Non saranno più le sole impronte digitali e il Dna a permettere agli investigatori di risalire all’identità di un sospettato. A quanto pare, infatti, anche i batteri presenti sul corpo lasciano un segno del nostro passaggio. È quello che emerge da uno studio pubblicato su Microbiome e condotto all’Argonne National Laboratory dell’Università di Chicago: i microbi che si trovano su vestiti, scarpe e cellulari, sono una vera e propria “firma” che consente di tracciare i nostri movimenti.
Lo scambio di germi tra il corpo umano e l’ambiente è un processo che avviene di continuo e oggi si può pensare di studiarlo per future applicazioni in ambito forense. La “firma batterica”, infatti, potrebbe aiutare a identificare i sospettati nelle indagini investigative e a ricostruirne gli spostamenti. “I batteri sono già stati usati per risalire a un individuo a partire dagli oggetti con cui è entrato in contatto – spiega Simon Lax, autore dello studio- ma quello che più ci interessa adesso è capire come le interazioni tra i microbi e l’ambiente cambino nel tempo, e se siano utili a rintracciare i movimenti di una persona”.
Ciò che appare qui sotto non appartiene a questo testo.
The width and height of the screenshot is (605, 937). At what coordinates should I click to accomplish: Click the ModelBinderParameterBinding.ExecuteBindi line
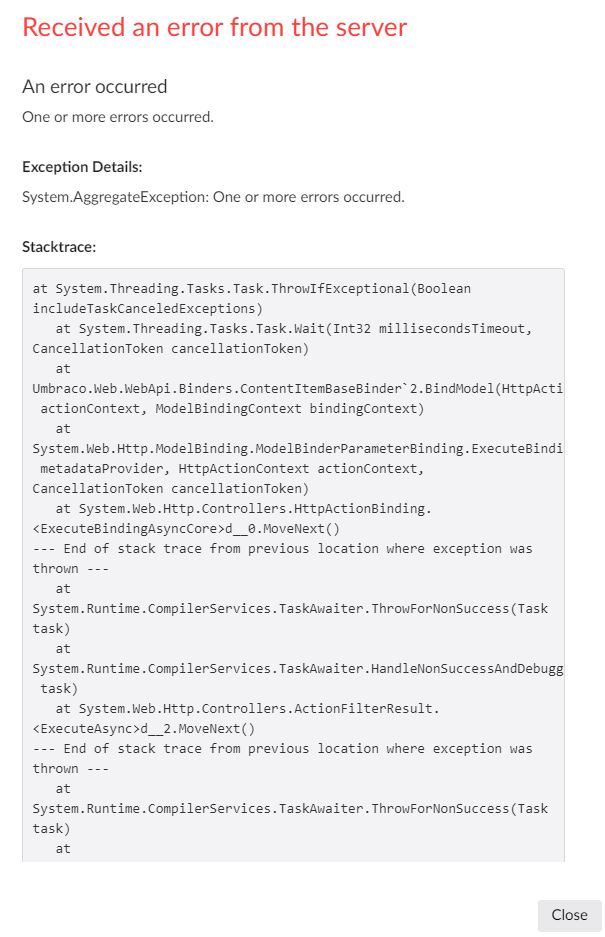coord(298,449)
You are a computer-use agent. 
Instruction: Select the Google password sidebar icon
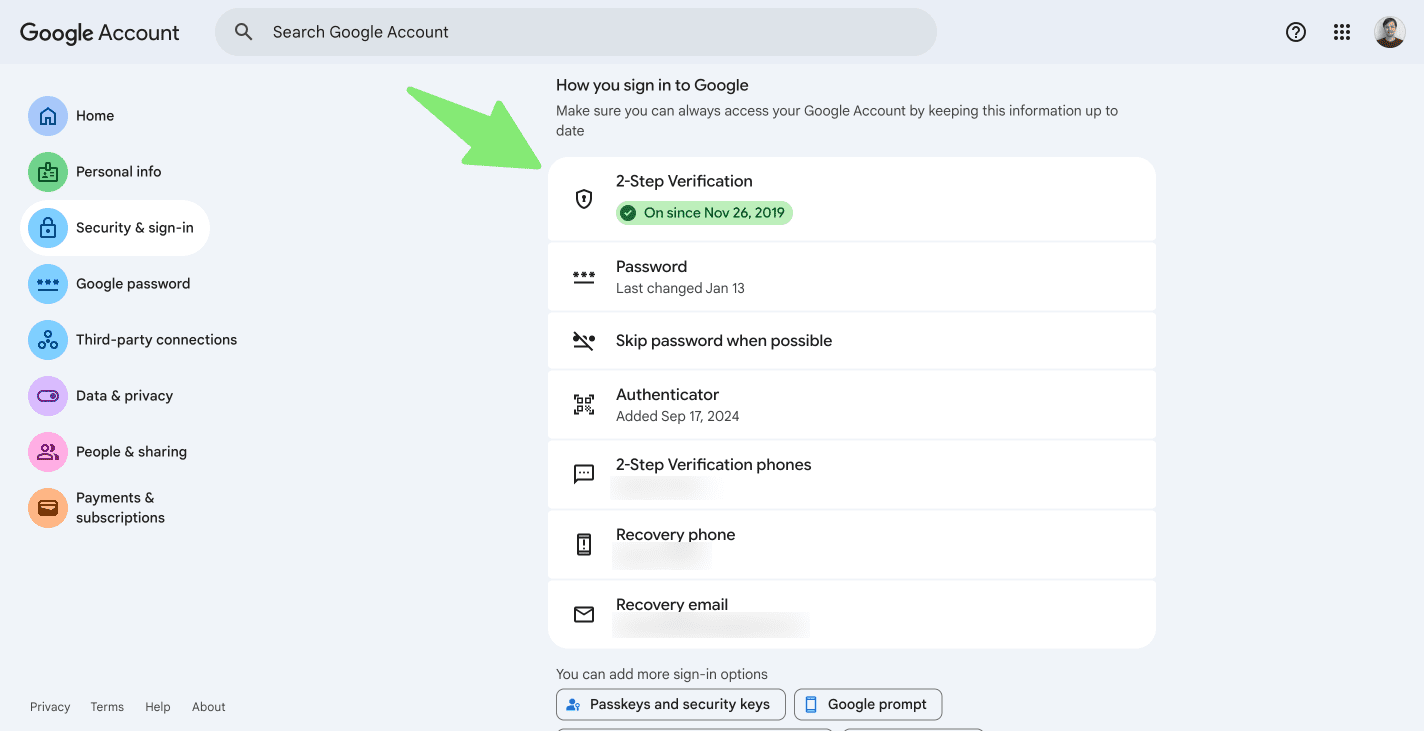tap(48, 284)
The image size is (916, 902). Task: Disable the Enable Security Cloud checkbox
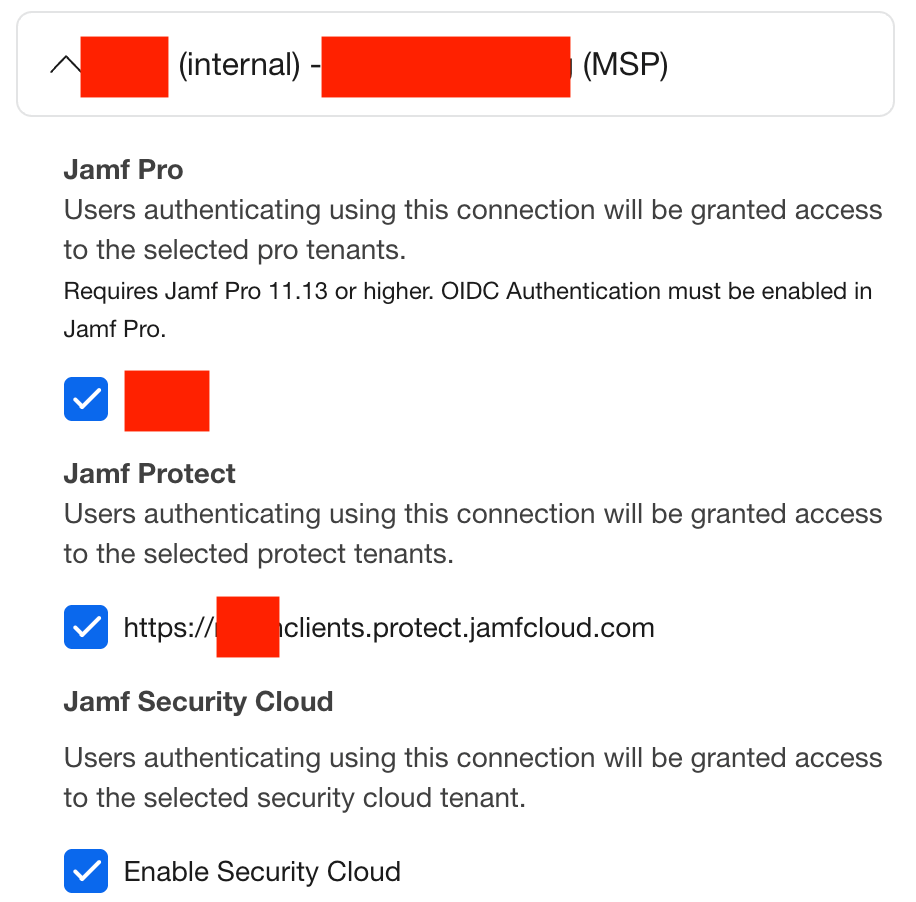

Lo studio ha inizialmente riguardato due volontari, a cui sono stati prelevati, tramite tamponi sterili, campioni di batteri da scarpe e cellulari. Inoltre sono stati analizzati i microbi presenti sul pavimento delle stanze in cui si muovevano le due persone, per un periodo di tempo di due giorni. L’analisi microbiologica delle scarpe ha mostrato come cambiava, nel tempo, la composizione batterica presente su di esse, tanto che i ricercatori erano in grado di dire dove il soggetto era stato, semplicemente dal tipo di germi presenti.
In un altro esperimento, i batteri trovati sui telefoni e le scarpe di 89 persone, scelte casualmente durante tre congressi scientifici, hanno permesso di capire a quale delle tre conferenze avessero partecipato i volontari. Le popolazioni di microbi variavano, infatti, in base alla localizzazione geografica.
“La microbiologia forense è una disciplina emergente e saranno necessari molti altri studi per comprenderne la vera utilità”, ha affermato Lax. Il prossimo step, continuano i ricercatori, sarà quindi l’analisi di un gruppo molto più grande di campioni per verificare la robustezza di questo metodo innovativo.